Meaningful moments of interaction between support staff and people with profound learning disabilities were explored in a recent study that found that they contributed to greater job satisfaction and motivation.
The study published in the Journal of Applied Research in Intellectual Disabilities looked what makes a moment of interaction meaningful to support staff and what circumstances facilitate meaningful moments of interaction taking place.
Researchers found that meaningful moments of interaction are highly valued by support staff, who believe these moments are valued by persons with profound intellectual disabilities as well.
Support staff considered moments of interaction meaningful when a person with profound intellectual disabilities responded, anticipated or changed his or her behaviour or mood positively in response to an initiative by them. When a person with profound intellectual disabilities initiated contact, support staff valued the moment of interaction even more.
Implications for daily practice
Finding ways to contribute to the emotional wellbeing of a person with profound intellectual disabilities was often perceived as challenging. Staff mentioned it could be a persistent search to find out what made a person with profound intellectual disabilities unhappy or happy and find the best way to support. Therefore, a moment they succeeded, was perceived as meaningful.
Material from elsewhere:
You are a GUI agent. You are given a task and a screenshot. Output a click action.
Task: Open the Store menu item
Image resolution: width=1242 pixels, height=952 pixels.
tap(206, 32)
The authors said: "During a meaningful moment of interaction, support staff felt connected to a person with profound intellectual disabilities and/or they felt they could be of meaning to a person with profound intellectual disabilities. Therefore, they described these meaningful moments as the core aspect of their job.
"During these moments, they experienced joy and emotional nourishment, which contributed to their job satisfaction and gave them the energy they needed to continue the intensive work."
Five direct support staff took part in the study using unstructured, in-depth interviews. The interviews were analysed using interpretative phenomenological analysis (IPA).